The problem
Lines from the one containing "Task: Click the" through the final line of the data, restated word for word and free of pictures, make up the whole answer.

Stored data
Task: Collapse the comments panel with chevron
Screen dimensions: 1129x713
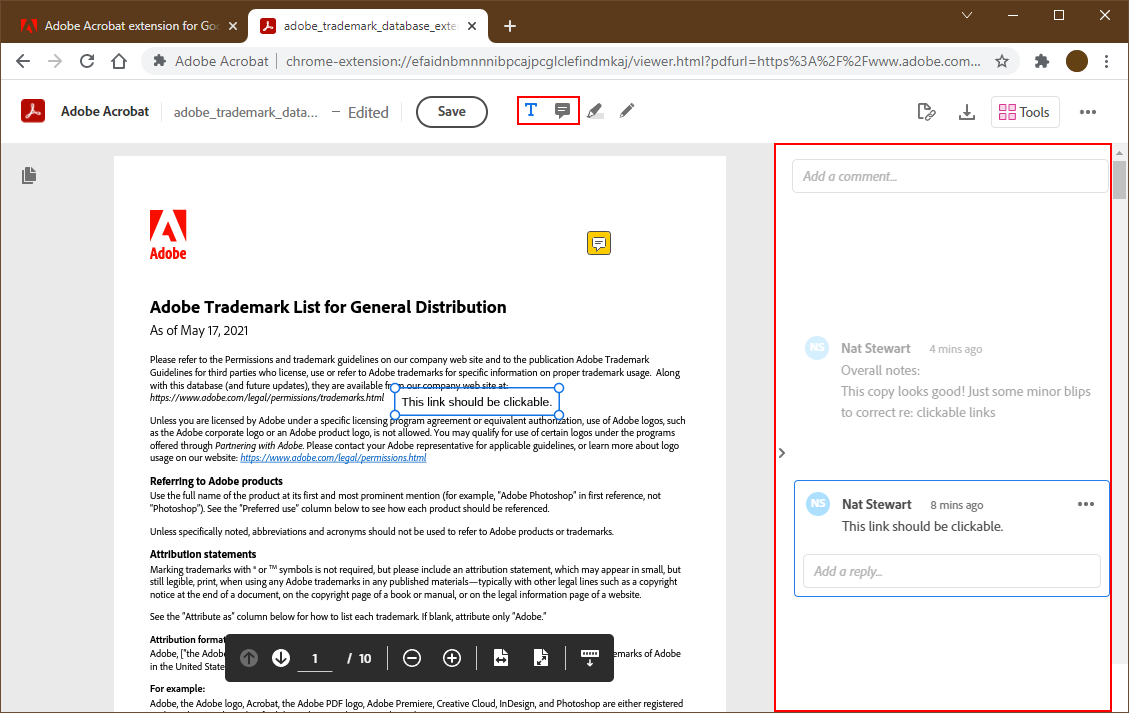Action: 781,452
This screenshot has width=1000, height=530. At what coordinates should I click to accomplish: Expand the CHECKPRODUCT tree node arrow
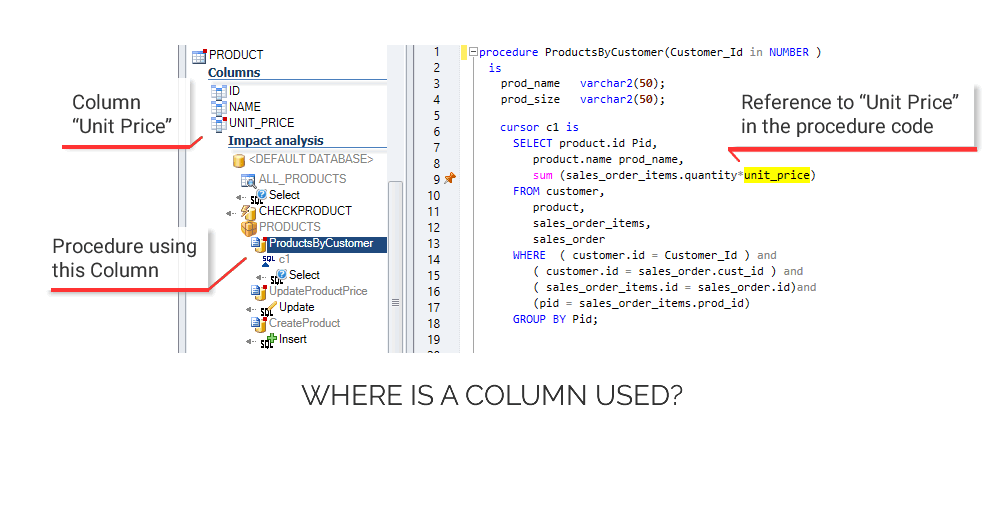pos(231,211)
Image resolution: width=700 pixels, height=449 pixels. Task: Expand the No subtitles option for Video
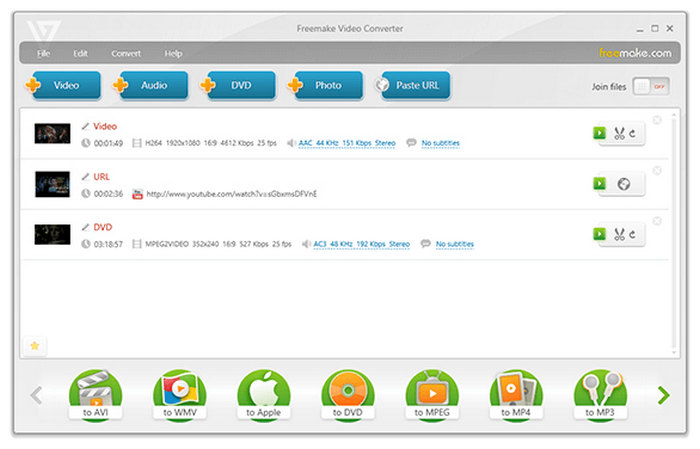[x=440, y=144]
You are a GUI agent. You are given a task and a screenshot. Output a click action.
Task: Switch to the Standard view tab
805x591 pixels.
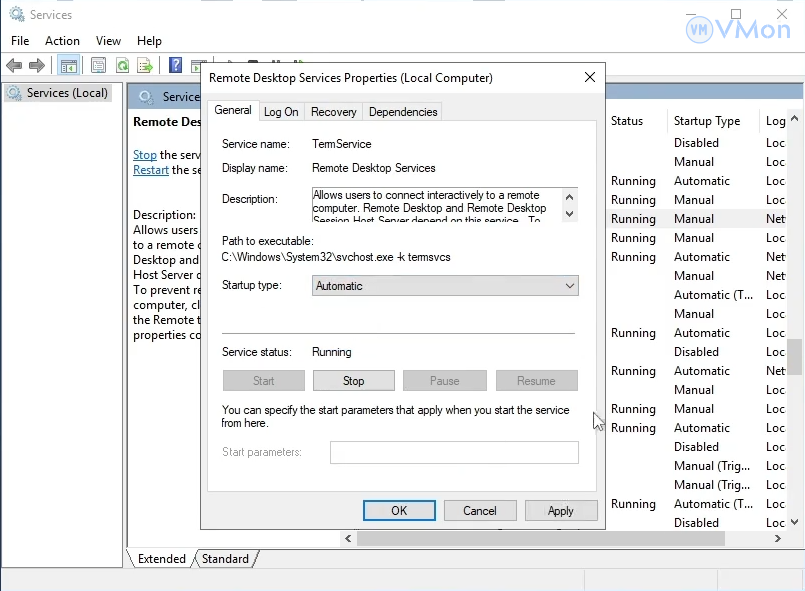[x=225, y=559]
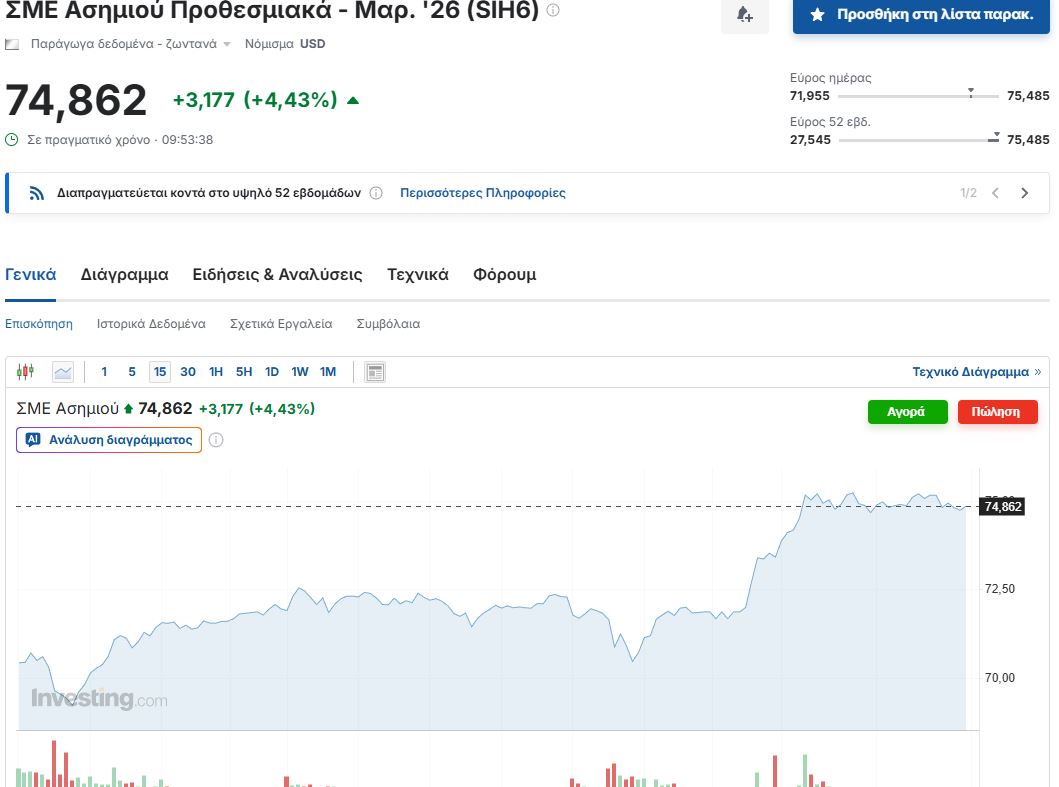Viewport: 1059px width, 787px height.
Task: Select the 1H chart interval
Action: (216, 372)
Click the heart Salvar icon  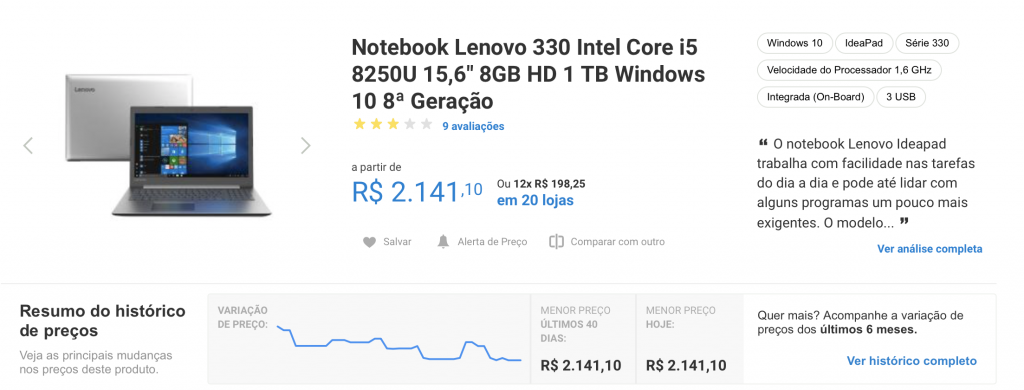[369, 242]
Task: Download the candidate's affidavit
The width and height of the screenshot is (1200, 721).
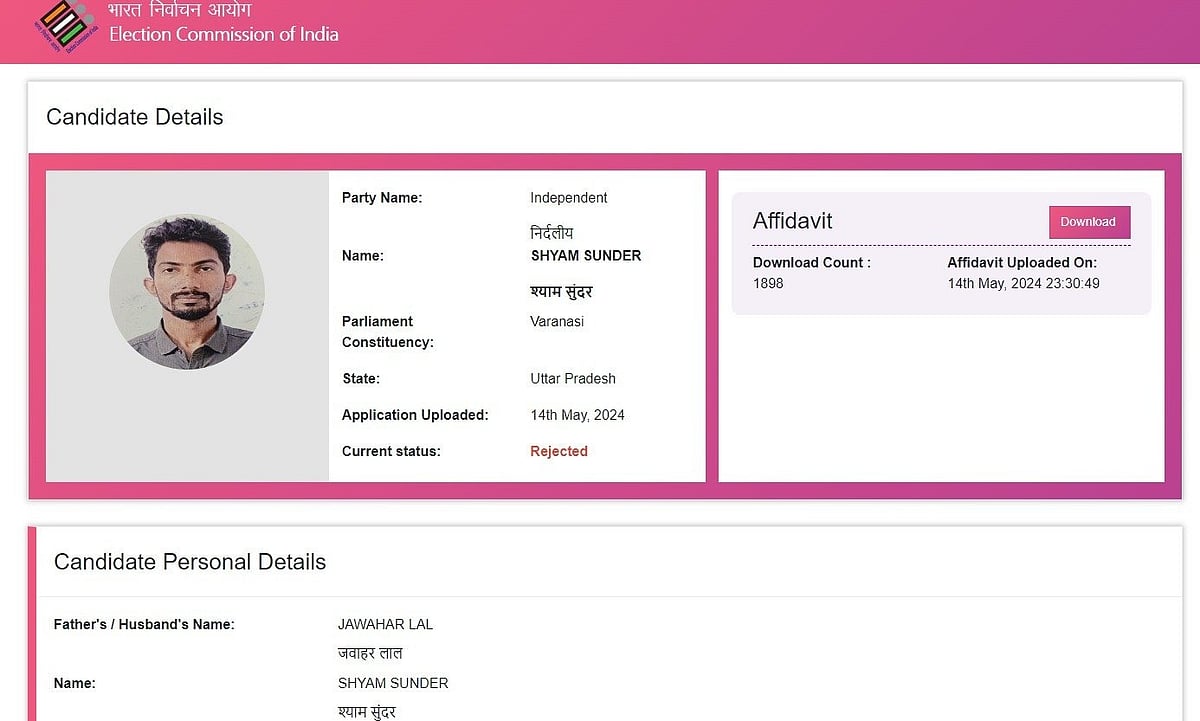Action: click(x=1089, y=222)
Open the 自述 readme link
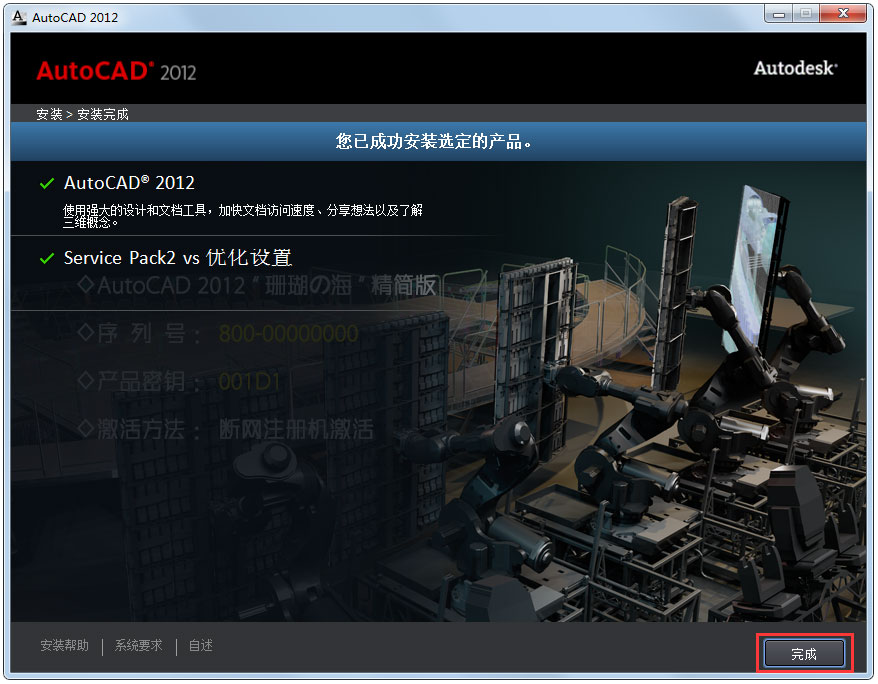The width and height of the screenshot is (878, 684). coord(199,646)
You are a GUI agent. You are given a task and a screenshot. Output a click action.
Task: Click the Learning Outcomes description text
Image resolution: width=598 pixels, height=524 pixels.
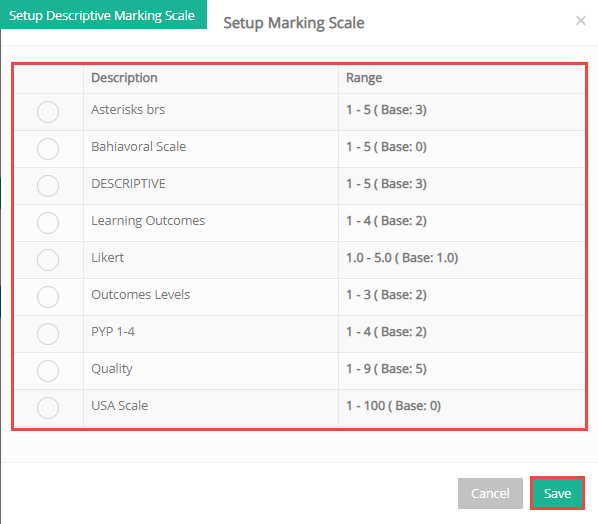tap(148, 221)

Expected output
Task: Click the Learning Outcomes description text
Image resolution: width=598 pixels, height=524 pixels.
tap(148, 221)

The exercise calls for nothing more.